The target variable of this project is churn.

Need to haves (Deliverables):

-Need to explore the data. -Run features through statistical test. -Select features for modeling -Run features through 3 different algorythms.

Nice to haves (With more time):

Further feature explore to see if accuracy can be improved.

Key Findings:

The longer a customer has been with the company the less likely they are to churn.
Being male or female was independent of churn.
The higher the monthly charges the higher the probability was that the customer has churned.

[Back to top]

Data Dictionary

[Back to top]

Data Used

Attribute	Definition	Data Type
total_charges	total accumulated charges	float
monthly_charges	customers charges monthly	float
tenure	months a customer has been with company	int
gender_female	customer is or is not female	int
gender	sex of customer	object
senior_citizen	customer stats of senior or not senior	int64
partner	has partner or does not	int64
dependents	does customer have dependents	int64
phone_service	customer purchsed phone service	int64
multiple_lines	customer has multiple lines	object
online_security	customer signed up for online security	object
online_backup	customer opt in to online backup	object
device_protection	customer is enrolled in device protection	object
tech_support	customer opt in for tech support	object
streaming_tv	customer signed up for streaming television	object
streaming_movies	customer signed up for streaming movies	object
paperless_billing	enrolled in e-bill	int64
churn	customer is active or is not active	object
contract_type	service contract customer selected	object
internet_service_type	info for what kind of internet service customer chose	object
payment_type	info for customer preffered payment method	object
has_churned	whether a customer has churned	int64
multiple_lines_No phone service	multiple phone lines	uint8
multiple_lines_Yes	multiple lines	uint8
online_security_No internet service	customer doesnt have online security	uint8
online_security_Yes	customer has online security	uint8
online_backup_No internet service	customer does not have online back up	uint8
online_backup_Yes	customer has online back up	uint8
device_protection_No internet service	customer does not have device protection	uint8
device_protection_Yes	customer does have device protection	uint8
tech_support_No internet service	customer does not have tech support	uint8
tech_support_Yes	customer has tech support	uint8
streaming_tv_No internet service	customer does not have tv streaming	uint8
streaming_tv_Yes	customer can stream tv	uint8
streaming_movies_No internet service	customer cannot stream movies	uint8
streaming_movies_Yes	customer is able to stream movies	uint8
contract_type_One year	customer is on a one year contract	uint8
contract_type_Two year	customer is on a two year contract	uint8
internet_service_type_Fiber optic	customer has fiber internet	uint8
internet_service_type_None	customer does not have internet	uint8
payment_type_Credit card (automatic)	customer pays via credit card	uint8
payment_type_Electronic check	customer pays via e-check	uint8
payment_type_Mailed check	customer pays with mail-in check	uint8
**

Data Acquisition and Preparation

[Back to top]

Wrangle steps:

dropped unwanted columns.
created dummies for certain features
replaced strings with numeric values that needed to be converted

Data Exploration:

[Back to top]

Python files used for exploration:
- prepare.py
- acquire.py

Takeaways from exploration:

Four features were chosen for statistical testing: Tenure, Total Charges, Monthly Charges, and Gender.

Statistical Analysis

[Back to top]

Stats Test 1: Chi2 Test

The chi-square test is a statistical method used to examine the relationship between categorical variables.

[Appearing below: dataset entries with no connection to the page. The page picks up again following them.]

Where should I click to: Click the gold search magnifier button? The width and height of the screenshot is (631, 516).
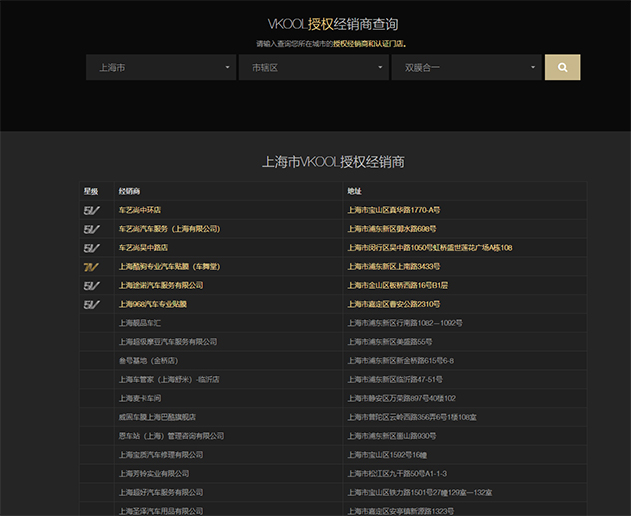pos(562,67)
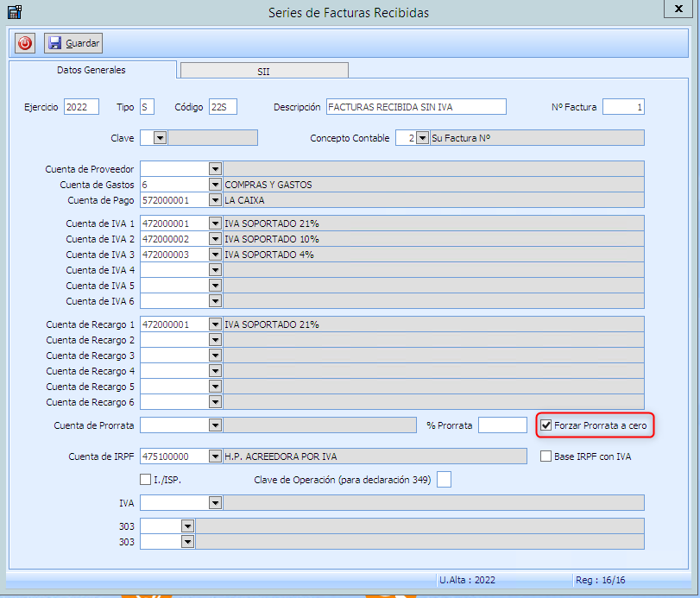Expand the Concepto Contable dropdown

coord(421,138)
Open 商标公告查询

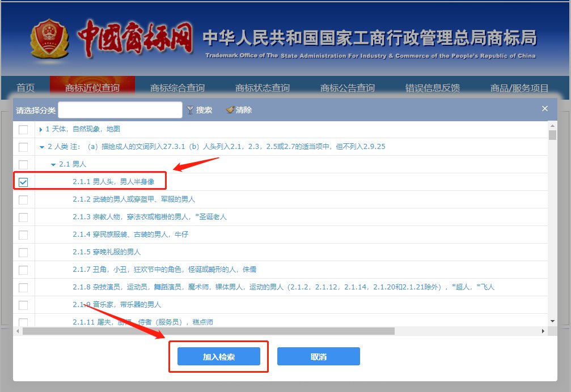tap(348, 87)

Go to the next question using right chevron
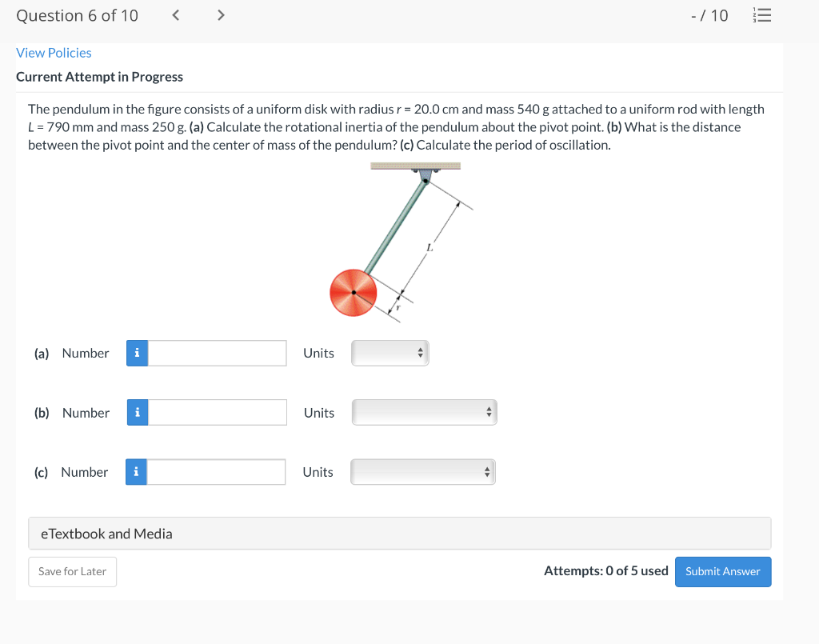[x=221, y=14]
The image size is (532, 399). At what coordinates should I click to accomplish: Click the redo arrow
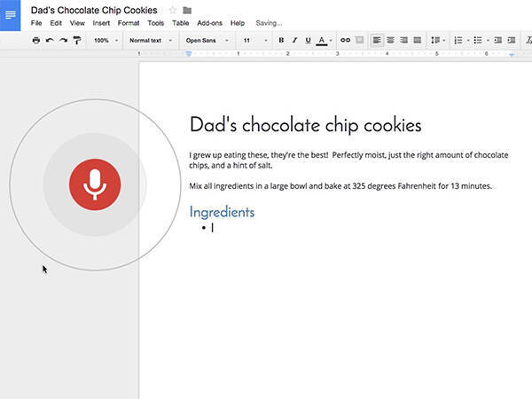[x=62, y=40]
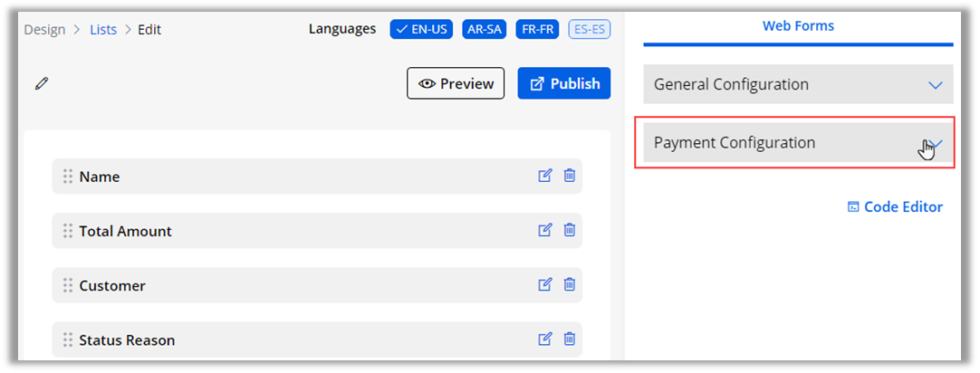
Task: Click the pencil edit icon below breadcrumb
Action: click(x=41, y=84)
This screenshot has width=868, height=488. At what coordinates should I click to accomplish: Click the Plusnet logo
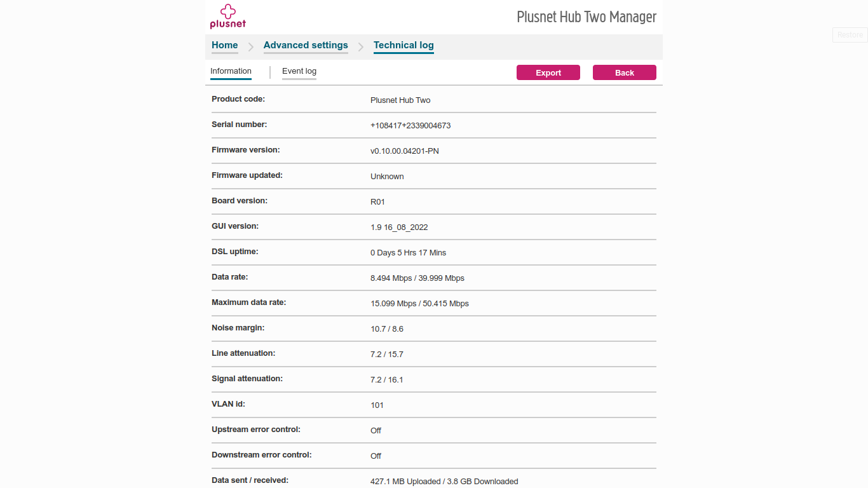tap(227, 17)

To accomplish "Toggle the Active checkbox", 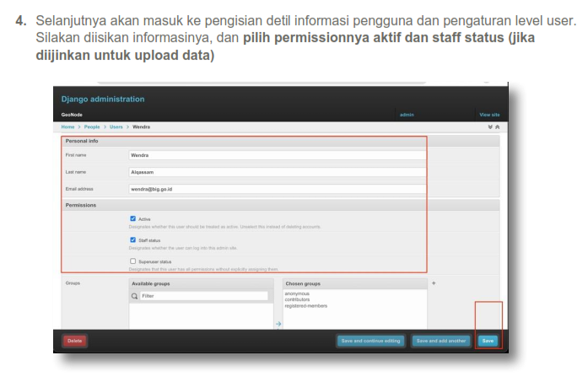I will coord(132,218).
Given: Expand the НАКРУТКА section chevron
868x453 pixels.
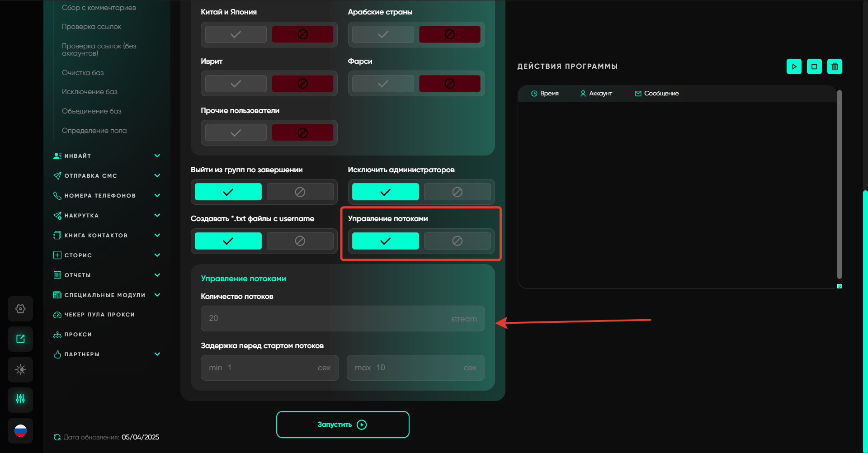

By using the chi-square test, we aim to determine whether there is a significant relationship between the independent variable and the dependent variable. The test helps us assess if the observed frequencies of the categorical variables differ significantly from what we would expect under the assumption of independence.

To perform the chi-square test in Python, we can use the chi2_contingency function from the scipy.stats module. This function takes the individual clusters as input and returns the chi-square statistic (chi2) and the p-value (p). The chi-square statistic represents the ratio of two variances, while the p-value indicates the probability of obtaining test results as extreme as the observed results, assuming the null hypothesis is true.

Stats Test 2: Independent T-Test

The independent t-test is a statistical method used to examine the association between a categorical variable and a continuous variable.

By using the independent t-test, we aim to determine whether there is a significant association between the both one categorical variable and a continuous variable.

Hypothesis

In summary, the hypotheses for the independent t-test and chi2 test can be stated as follows:

Null Hypothesis (H0): Tenure does not have an association with churn. Alternative Hypothesis (H1): Tenure associated with churn.

2nd Hypothesis

Null Hypothesis (H0): Monthly charges is not associated with churn. Alternative Hypothesis (H1): Monthly charges is associated with churn.

3rd Hypothesis

Null Hypothesis (H0): Total charges is not associated with churn. Alternative Hypothesis (H1): Total charges is associated with churn.

4th Hypothesis

Null Hypothesis (H0): Sex is independent of churn. Alternative Hypothesis (H1): Sex is dependent of churn.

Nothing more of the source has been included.